The companies said that the stock-swap merger would result in $120-$125 million in cost savings and boost both companies' client lists.
The combined company will be called Willis Towers Watson and will be domiciled for tax purposes in Ireland, resulting in lower taxes for Towers Watson.
Towers Watson shareholders will receive 2.6490 Willis shares for each Towers share, plus a one-time cash dividend of $4.87 per Towers share.
After the deal closes, Willis shareholders will own about 50.1 percent of the company, with Towers Watson owning the rest. Each company will nominate six members of the board of directors.
"At one stroke, the combination fast-tracks each company's growth strategy and offers a truly compelling value proposition to our clients," said Willis chief executive Domic Casserley.
"We will advise over 80 percent of the world's top-1000 companies, as well as having a significant presence with mid-market and smaller employers around the world."

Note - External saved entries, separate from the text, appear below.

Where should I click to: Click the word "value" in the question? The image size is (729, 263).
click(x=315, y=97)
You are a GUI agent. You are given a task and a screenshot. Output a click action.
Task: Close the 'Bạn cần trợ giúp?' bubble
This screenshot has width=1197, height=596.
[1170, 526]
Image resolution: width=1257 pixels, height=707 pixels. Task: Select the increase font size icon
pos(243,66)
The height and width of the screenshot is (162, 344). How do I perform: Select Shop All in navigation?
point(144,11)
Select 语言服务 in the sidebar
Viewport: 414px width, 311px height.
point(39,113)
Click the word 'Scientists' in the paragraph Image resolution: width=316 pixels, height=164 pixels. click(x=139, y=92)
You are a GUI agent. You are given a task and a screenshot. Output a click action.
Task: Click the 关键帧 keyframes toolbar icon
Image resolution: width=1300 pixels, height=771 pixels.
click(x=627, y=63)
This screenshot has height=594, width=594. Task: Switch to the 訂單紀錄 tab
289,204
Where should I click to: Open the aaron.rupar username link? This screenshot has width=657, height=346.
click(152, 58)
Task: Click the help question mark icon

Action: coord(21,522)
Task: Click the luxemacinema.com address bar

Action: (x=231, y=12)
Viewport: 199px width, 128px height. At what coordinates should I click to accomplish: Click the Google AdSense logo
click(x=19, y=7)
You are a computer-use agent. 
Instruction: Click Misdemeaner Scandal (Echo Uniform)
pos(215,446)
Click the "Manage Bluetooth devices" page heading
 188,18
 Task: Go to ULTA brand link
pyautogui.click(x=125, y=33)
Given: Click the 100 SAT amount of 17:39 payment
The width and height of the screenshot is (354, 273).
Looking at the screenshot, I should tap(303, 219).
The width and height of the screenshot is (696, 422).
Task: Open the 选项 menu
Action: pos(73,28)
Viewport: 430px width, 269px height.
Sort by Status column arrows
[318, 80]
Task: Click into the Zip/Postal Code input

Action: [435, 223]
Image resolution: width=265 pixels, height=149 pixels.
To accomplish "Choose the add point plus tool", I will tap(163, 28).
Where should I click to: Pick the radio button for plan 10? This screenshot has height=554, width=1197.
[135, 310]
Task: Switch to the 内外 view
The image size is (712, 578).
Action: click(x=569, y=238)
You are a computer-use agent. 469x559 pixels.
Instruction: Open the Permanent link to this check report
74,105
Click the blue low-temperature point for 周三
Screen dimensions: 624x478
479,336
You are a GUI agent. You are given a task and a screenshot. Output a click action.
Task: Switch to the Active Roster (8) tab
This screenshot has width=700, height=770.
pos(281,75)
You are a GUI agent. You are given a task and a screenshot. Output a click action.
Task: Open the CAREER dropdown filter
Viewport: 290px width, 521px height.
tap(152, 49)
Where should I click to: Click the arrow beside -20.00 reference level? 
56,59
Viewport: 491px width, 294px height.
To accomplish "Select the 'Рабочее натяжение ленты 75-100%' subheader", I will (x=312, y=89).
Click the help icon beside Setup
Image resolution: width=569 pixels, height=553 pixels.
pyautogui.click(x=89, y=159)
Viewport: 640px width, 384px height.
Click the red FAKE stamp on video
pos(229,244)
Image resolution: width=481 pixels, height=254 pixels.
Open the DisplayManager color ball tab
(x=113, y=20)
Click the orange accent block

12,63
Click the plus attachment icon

Willis dates to 1828 and offers brokerage, reinsurance and risk management consultancy services, including specialized risk management services to the aerospace, energy and construction industries. It had revenues of $3.8 billion in 2014.
Towers Watson provides consultancy services to companies on employee benefits, talent management and risk and financial management. It reported $3.5 billion in revenues for last year.
In mid-morning trade, shares in Towers Watson dropped 2.3 percent to $134.82, while Willis rose 4.9 percent to $47.60.